Salminen, Paulina, Hannu Paajanen, Tero Rautio, Pia Nordström, Markku Aarnio, Tuomo Rantanen, Risto Tuominen, Saija Hurme, Johanna Virtanen, Jukka-Pekka Mecklin, Juhani Sand, Airi Jartti, Irina Rinta-Kiikka, and Juha M. Grönroos. "Antibiotic Therapy vs Appendectomy for Treatment of Uncomplicated Acute Appendicitis." JAMA (2015): 2340. Print.

2. Summary/Bottom Lines:

Most patients given antibiotics for CT proven uncomplicated appendicitis did not require appendectomy within the first year. Those who eventually required surgery did not have higher adverse outcome versus initial appendectomy. However, the study showed that the antibiotic group did not meet non-inferiority as compared with appendectomy.

3. Methods:

This was a multicenter noninferiority RCT. Based on previous studies on antibiotic treatment for appendicitis, the paper assumed there would be a 24% difference in treatment efficacy between the surgical and antibiotic groups. The surgical group received an open appendectomy, while the antibiotic group received a 3 day hospital stay for IV antibiotics, along with a 7 day course of home oral antibiotics. The difference shown was 27%, which makes antibiotics only for CT proven uncomplicated appendicitis, in this study, inferior.

4. Limits:

The study set out to show noninferiority of antibiotics for uncomplicated appendicitis versus surgery; it was not able to do this.
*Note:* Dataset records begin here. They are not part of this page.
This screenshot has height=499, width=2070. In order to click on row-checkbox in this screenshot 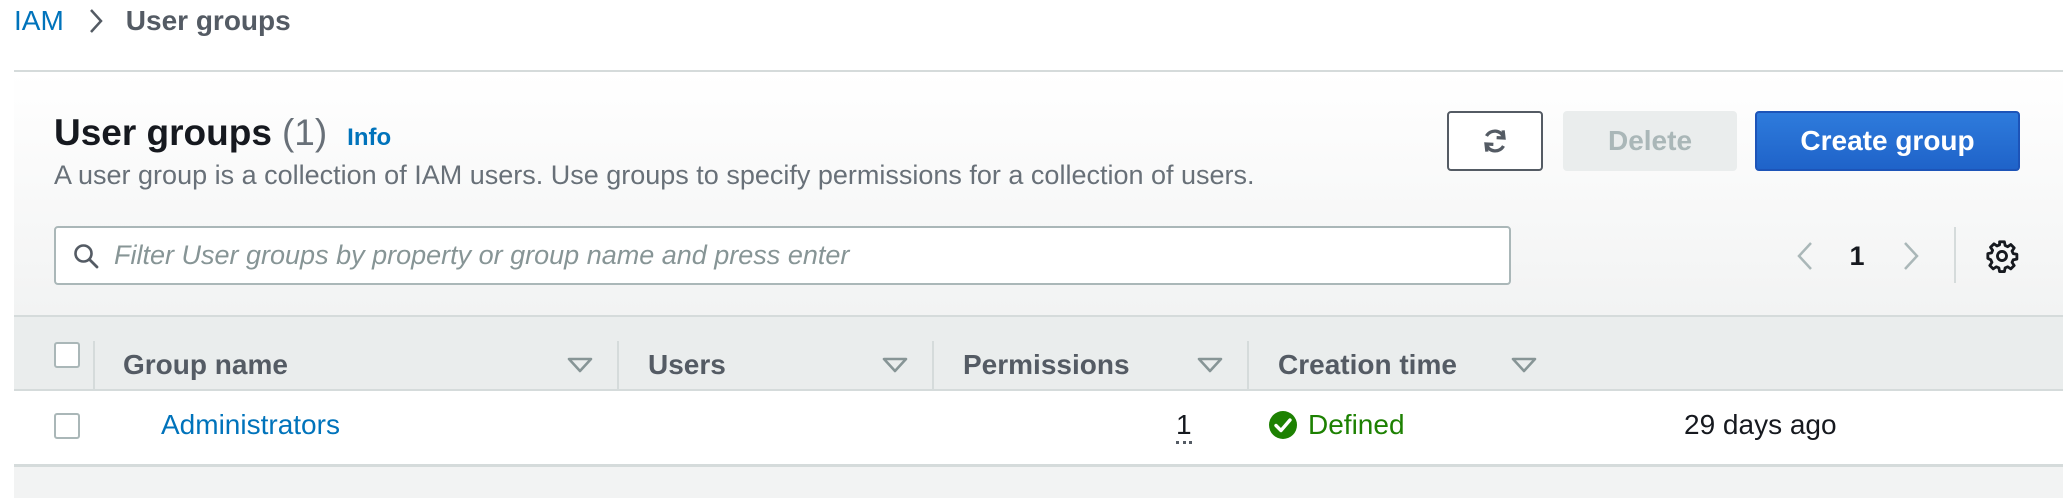, I will do `click(67, 426)`.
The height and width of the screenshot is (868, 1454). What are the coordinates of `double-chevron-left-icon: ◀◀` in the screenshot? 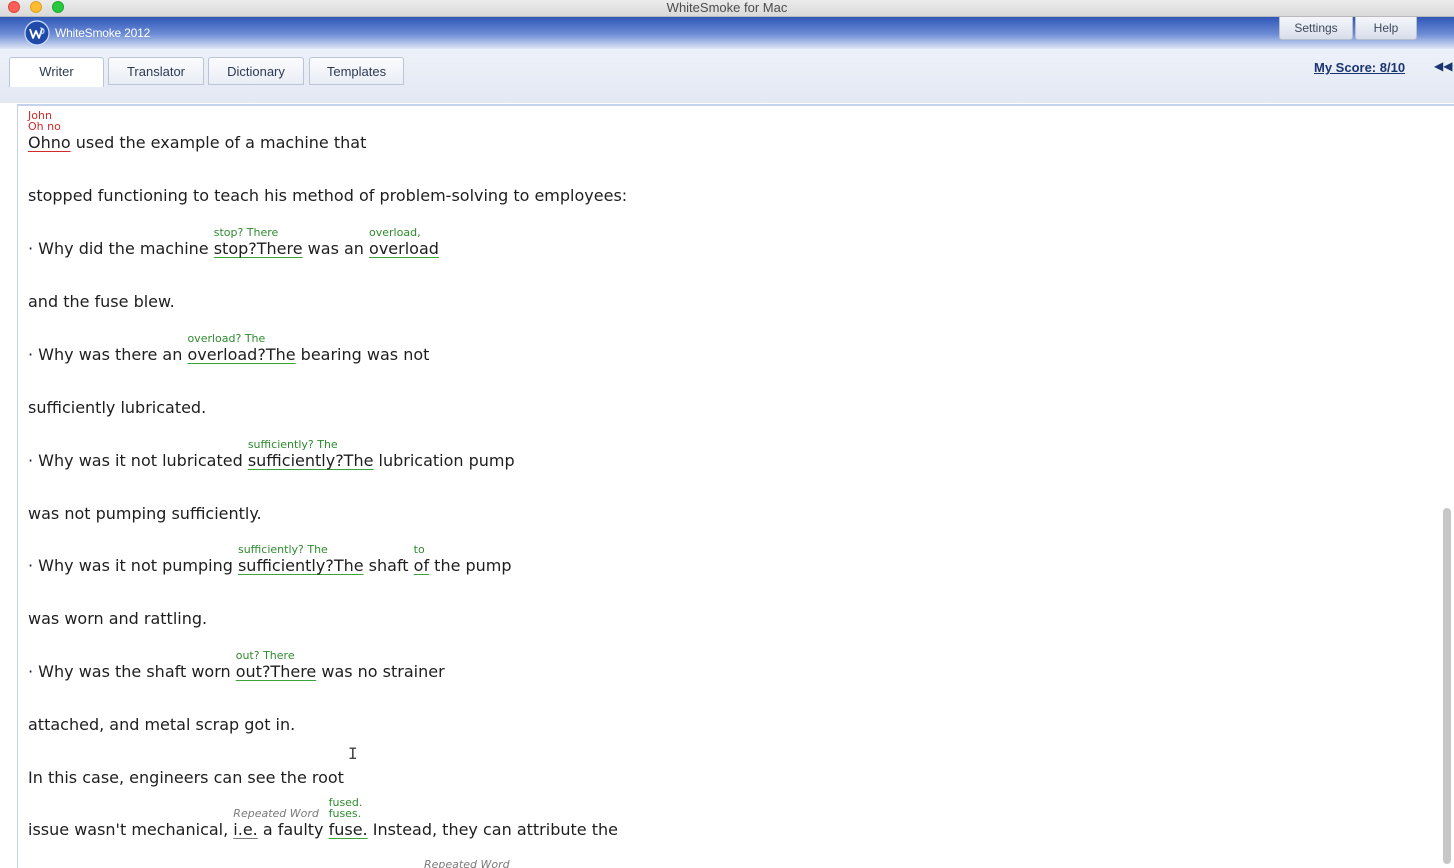 It's located at (1443, 66).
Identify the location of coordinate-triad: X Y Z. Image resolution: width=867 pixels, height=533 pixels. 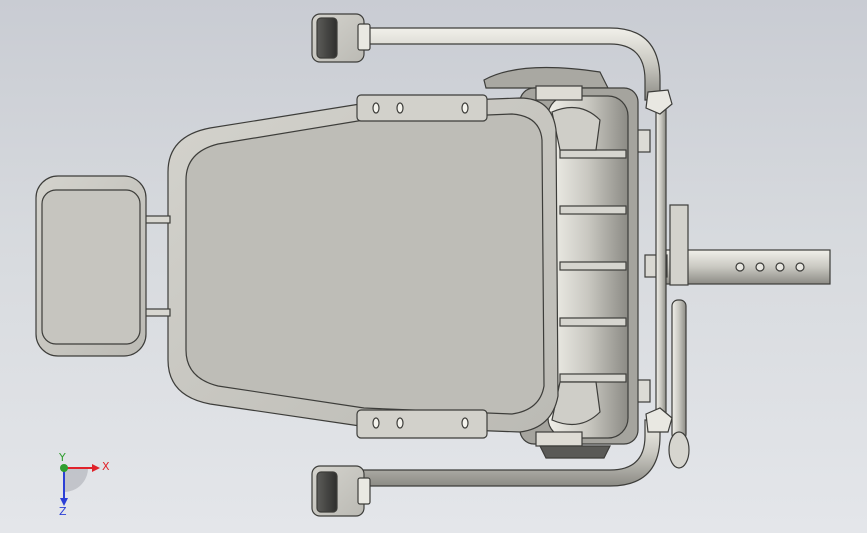
(83, 484).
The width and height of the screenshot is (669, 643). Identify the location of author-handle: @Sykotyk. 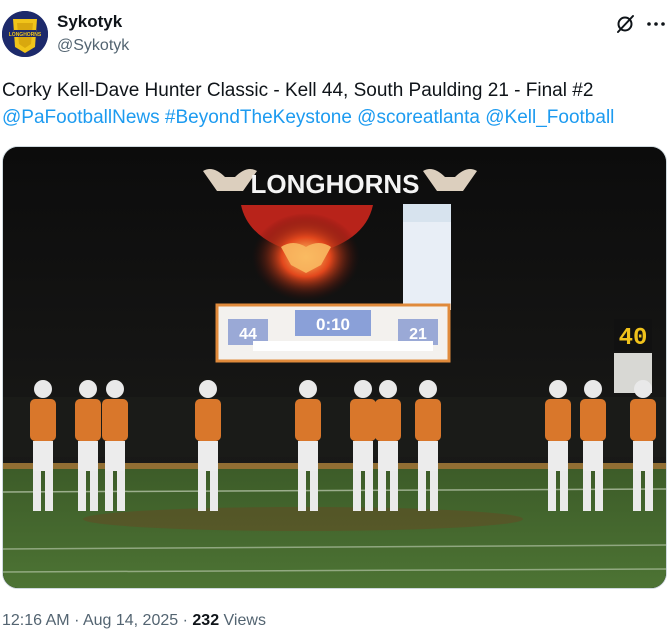
(93, 46).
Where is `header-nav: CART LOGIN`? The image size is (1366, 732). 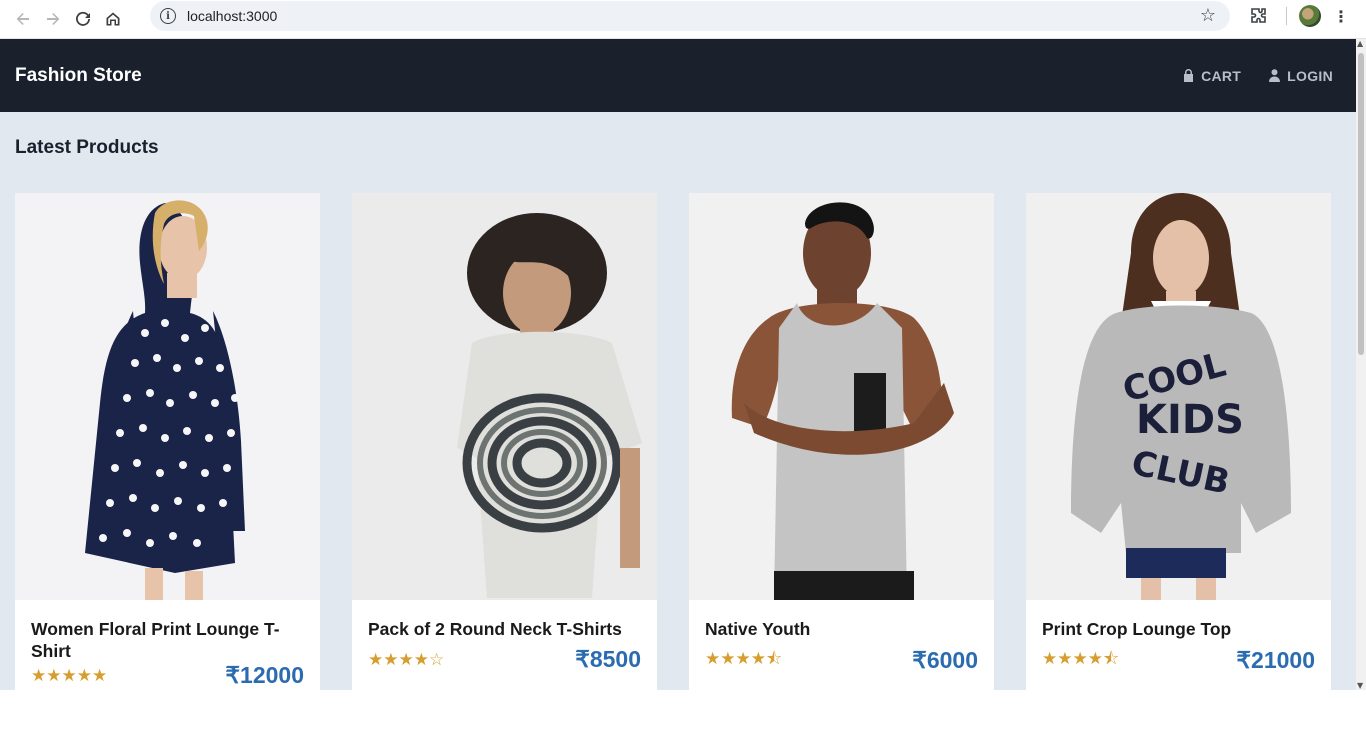 header-nav: CART LOGIN is located at coordinates (1258, 76).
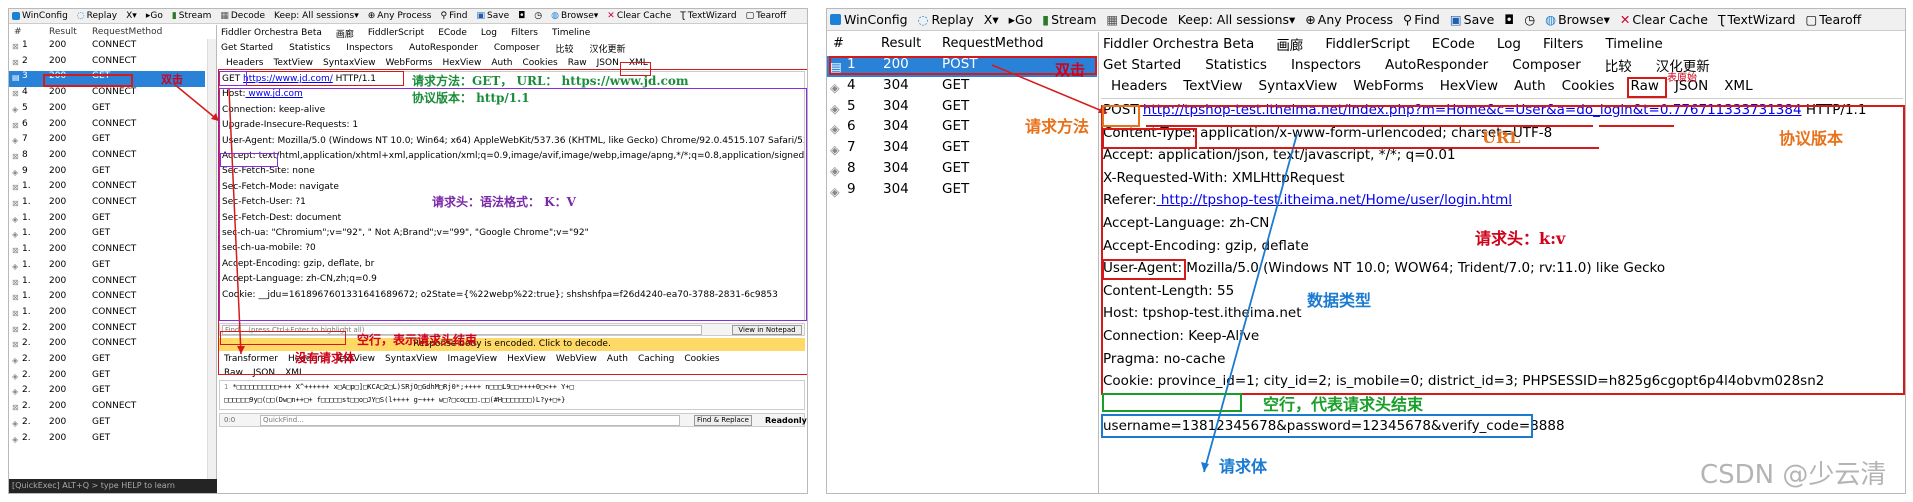 The image size is (1913, 502). What do you see at coordinates (1172, 402) in the screenshot?
I see `right-blank-line-box` at bounding box center [1172, 402].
The higher complication rate in the surgery group was with open appendectomy. However, laparoscopic appendectomy tend to have less complications and less postoperative pain. Additionally, the study did not account for comorbidities and, in doing this, favors noninferiority.

5. Additional Info:

 ● There are studies aiming to treat uncomplicated appendicitis

● Given the right population and antibiotic regimen, this may eventually be feasible.

● Surgery is still gold standard for appendicitis.